Sana is the founder of Diaspora Co. and has previously worked as a food and culture photographer, as mentioned on her website. Splitting her time between Mumbai, India, and Oakland, CA, Sana embodies a multicultural background.

While acknowledging the once-in-a-lifetime opportunity the White House invitation represented, Sana ultimately chose to decline it due to her fundamental belief in a secular and progressive India that values equity for all.

In her note, she expressed disappointment in fellow Indian business owners who attended the event, dismissing her concerns as letting politics interfere with the occasion.

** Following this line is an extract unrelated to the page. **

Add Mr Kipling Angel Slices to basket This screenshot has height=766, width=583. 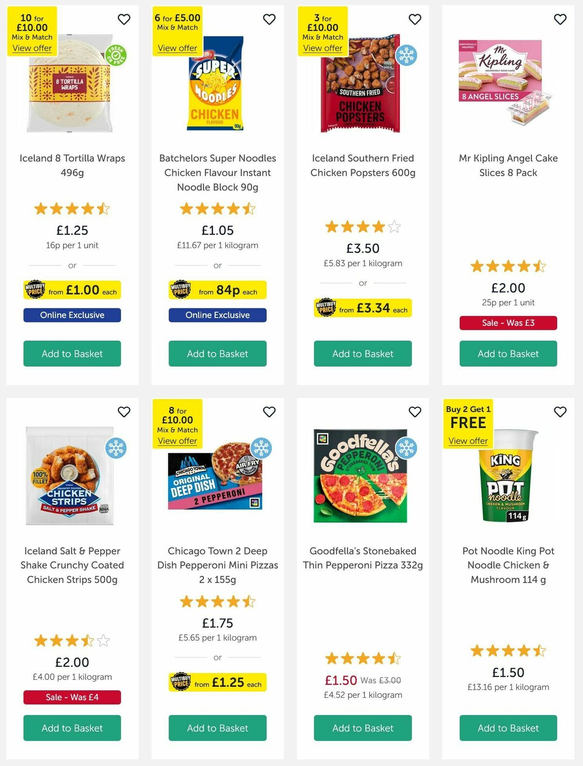[508, 354]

Sana firmly believes that defending people’s right to exist is an essential part of being on the right side of history, questioning the priorities of those who prioritize a photo op with samosas and chai at the White House over standing up against the lynching of Muslims.

She criticized the notion that this moment should be seen as a celebration of India’s progress, calling it “bullshit.” Instead, she called on the Indian diaspora to utilize their financial and social capital to support marginalized communities in India who lack the same privileges, highlighting the oppressive climate where individuals can be imprisoned for a mere tweet or for merely existing.

Sana rejected the passive approach to the harmful and violent rhetoric spreading worldwide and expressed her desire to be part of a proactive diaspora that actively works towards positive change.

Ending her note on a confident note, Sana expressed her belief that she would be invited back to the White House in the future, ideally when figures like AOC are leading the way.

Read her note:

I was invited to be at the White House today, and despite it feeling like a truly once in a lifetime opportunity, I declined.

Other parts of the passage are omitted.